> **TASK BRIEF**
Where a line of the entries holds the string "using", copy that line.

> **DATASET EXCERPTS**
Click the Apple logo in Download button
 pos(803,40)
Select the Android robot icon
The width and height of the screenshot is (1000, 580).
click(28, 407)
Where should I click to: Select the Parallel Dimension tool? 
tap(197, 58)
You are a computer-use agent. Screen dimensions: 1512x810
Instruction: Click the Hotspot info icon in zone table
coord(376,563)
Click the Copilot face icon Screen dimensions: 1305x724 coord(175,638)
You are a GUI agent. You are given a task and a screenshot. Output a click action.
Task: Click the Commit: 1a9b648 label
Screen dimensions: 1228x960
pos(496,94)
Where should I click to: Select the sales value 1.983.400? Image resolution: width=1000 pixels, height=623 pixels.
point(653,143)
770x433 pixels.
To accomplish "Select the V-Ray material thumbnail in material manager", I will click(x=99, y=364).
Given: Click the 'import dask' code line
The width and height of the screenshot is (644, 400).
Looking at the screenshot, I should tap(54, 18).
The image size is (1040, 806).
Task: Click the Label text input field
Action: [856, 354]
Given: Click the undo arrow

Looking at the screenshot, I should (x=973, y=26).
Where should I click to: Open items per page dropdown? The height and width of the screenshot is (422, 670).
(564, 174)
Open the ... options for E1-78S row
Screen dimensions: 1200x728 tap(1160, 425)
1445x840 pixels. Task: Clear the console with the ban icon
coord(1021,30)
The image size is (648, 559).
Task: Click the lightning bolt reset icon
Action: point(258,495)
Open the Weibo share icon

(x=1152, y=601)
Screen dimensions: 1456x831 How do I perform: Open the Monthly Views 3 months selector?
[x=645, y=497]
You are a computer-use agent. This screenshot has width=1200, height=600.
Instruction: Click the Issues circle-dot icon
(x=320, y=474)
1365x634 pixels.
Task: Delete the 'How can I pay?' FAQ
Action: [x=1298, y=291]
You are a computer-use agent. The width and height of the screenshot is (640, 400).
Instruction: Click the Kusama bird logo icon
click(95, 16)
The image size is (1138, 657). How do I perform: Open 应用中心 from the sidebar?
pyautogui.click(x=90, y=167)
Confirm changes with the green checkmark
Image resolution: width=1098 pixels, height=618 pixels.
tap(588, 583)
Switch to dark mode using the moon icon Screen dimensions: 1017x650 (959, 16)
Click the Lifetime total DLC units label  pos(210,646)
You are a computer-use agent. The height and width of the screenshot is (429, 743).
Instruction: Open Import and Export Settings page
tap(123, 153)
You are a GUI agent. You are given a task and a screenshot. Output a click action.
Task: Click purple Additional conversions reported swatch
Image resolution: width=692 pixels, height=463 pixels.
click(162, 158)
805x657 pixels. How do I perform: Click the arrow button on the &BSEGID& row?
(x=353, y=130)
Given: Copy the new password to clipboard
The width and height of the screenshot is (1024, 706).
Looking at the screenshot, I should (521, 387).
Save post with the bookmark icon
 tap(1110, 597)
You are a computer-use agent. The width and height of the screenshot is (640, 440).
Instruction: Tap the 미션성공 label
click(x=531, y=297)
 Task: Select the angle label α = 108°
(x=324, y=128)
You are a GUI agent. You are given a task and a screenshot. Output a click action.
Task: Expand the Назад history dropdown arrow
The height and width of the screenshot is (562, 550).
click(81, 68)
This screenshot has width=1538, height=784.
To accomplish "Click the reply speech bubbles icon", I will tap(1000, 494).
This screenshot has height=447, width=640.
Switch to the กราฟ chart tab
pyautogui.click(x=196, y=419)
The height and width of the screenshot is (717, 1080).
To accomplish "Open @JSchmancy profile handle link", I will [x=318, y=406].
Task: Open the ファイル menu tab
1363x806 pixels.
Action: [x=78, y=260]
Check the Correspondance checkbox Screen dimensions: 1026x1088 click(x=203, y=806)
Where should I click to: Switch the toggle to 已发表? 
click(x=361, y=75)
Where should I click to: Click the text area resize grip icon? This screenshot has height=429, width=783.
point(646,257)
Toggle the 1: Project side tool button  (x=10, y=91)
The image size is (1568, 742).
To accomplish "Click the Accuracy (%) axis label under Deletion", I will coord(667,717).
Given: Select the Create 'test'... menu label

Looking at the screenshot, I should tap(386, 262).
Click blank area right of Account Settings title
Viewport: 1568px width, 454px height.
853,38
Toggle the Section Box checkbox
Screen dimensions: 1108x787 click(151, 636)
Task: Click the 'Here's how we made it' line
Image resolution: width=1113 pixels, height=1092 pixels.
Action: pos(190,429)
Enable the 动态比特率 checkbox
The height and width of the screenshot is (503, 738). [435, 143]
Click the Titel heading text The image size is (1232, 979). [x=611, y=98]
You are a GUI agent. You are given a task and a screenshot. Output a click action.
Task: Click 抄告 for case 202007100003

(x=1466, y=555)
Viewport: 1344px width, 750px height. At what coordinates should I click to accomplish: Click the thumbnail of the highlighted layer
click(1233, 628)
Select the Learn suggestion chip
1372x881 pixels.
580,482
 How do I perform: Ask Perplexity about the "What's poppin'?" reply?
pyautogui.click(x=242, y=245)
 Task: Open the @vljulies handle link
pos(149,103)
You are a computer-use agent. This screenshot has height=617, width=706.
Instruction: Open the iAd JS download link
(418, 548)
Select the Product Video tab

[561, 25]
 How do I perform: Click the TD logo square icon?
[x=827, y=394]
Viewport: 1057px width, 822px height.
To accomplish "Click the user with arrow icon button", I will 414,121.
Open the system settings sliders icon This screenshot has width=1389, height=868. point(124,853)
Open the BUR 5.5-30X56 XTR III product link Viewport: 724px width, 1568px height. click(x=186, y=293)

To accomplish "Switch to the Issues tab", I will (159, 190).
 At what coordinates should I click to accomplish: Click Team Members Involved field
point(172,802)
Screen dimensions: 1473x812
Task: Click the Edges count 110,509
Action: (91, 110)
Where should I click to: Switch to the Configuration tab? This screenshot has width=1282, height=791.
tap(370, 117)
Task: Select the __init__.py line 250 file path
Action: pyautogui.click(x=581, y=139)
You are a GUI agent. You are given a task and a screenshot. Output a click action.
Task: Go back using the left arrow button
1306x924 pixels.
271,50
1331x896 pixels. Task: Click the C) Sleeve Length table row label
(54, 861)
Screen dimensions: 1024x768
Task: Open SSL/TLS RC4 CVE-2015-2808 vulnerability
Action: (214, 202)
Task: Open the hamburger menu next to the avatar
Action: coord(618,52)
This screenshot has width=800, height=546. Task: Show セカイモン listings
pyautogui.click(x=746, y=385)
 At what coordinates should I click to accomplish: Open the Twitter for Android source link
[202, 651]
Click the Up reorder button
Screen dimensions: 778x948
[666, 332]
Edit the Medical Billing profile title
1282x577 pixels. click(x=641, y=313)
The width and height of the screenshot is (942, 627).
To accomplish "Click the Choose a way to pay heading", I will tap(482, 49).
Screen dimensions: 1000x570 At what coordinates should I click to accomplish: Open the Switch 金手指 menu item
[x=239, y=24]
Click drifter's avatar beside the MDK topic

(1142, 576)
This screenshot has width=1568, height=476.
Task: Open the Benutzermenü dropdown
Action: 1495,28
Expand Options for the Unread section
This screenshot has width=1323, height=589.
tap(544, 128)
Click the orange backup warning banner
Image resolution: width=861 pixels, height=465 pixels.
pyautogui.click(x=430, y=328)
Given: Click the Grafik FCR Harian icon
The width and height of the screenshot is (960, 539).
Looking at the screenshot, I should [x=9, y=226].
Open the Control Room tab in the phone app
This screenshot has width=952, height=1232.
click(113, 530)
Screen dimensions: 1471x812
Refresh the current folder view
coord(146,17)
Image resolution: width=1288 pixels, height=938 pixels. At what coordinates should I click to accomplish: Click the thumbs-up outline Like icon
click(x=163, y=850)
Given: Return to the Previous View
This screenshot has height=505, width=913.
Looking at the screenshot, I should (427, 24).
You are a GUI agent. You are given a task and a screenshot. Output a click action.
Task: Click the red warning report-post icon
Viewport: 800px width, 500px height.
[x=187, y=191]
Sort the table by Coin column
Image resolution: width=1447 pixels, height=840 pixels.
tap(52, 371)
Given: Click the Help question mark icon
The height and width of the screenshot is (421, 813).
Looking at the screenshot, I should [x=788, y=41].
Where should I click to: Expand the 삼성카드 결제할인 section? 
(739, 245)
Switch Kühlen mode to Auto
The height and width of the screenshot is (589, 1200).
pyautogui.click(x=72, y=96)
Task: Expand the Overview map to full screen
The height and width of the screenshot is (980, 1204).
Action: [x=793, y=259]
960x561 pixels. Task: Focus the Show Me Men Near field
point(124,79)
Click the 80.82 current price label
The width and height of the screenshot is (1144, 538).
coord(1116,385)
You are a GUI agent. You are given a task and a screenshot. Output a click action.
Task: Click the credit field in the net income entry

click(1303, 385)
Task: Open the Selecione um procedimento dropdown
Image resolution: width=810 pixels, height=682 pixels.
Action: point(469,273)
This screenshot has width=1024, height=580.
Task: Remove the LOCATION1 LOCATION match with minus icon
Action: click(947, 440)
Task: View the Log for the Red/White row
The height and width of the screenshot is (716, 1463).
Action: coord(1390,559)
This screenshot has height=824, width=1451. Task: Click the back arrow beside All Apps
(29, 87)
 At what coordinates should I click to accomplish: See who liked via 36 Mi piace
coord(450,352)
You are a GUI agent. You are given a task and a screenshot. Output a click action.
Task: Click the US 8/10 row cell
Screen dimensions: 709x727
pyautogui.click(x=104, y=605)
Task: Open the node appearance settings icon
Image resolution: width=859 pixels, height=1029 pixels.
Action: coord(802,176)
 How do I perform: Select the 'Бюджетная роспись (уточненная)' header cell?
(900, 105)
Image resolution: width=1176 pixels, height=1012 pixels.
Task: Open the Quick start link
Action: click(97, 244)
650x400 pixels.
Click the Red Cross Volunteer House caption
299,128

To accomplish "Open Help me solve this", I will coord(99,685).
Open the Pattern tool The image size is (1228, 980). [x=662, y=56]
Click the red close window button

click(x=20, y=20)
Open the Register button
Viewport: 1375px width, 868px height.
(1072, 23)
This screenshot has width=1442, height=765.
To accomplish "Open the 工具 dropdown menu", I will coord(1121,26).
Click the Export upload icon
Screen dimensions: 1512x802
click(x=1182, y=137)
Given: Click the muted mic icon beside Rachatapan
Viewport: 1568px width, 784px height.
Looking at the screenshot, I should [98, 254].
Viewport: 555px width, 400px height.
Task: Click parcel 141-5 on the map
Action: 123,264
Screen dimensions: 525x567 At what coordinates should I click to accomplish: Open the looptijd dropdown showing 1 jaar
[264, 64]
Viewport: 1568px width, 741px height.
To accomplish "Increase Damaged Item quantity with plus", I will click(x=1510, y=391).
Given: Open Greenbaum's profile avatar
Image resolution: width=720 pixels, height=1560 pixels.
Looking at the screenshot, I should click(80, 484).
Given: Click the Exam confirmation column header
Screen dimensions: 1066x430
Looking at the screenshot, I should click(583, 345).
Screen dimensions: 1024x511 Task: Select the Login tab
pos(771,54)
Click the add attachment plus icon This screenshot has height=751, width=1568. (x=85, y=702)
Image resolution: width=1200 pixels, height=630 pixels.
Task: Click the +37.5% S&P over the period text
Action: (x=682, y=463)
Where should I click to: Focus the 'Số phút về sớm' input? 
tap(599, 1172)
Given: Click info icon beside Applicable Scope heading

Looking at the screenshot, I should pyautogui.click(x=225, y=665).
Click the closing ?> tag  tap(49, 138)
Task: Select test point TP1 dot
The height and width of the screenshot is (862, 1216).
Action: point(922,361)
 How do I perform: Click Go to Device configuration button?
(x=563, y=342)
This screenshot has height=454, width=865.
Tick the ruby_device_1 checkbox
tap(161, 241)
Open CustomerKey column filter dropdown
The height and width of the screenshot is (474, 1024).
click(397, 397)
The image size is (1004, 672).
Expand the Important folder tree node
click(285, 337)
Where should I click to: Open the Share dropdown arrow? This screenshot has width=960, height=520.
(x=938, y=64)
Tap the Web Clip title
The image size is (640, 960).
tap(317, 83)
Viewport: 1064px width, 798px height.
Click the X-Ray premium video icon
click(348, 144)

> **SOLUTION FOR THIS TASK**
Switch to dark mode using the moon icon Screen dimensions: 1017x650 (959, 16)
Task: Go back using the left arrow button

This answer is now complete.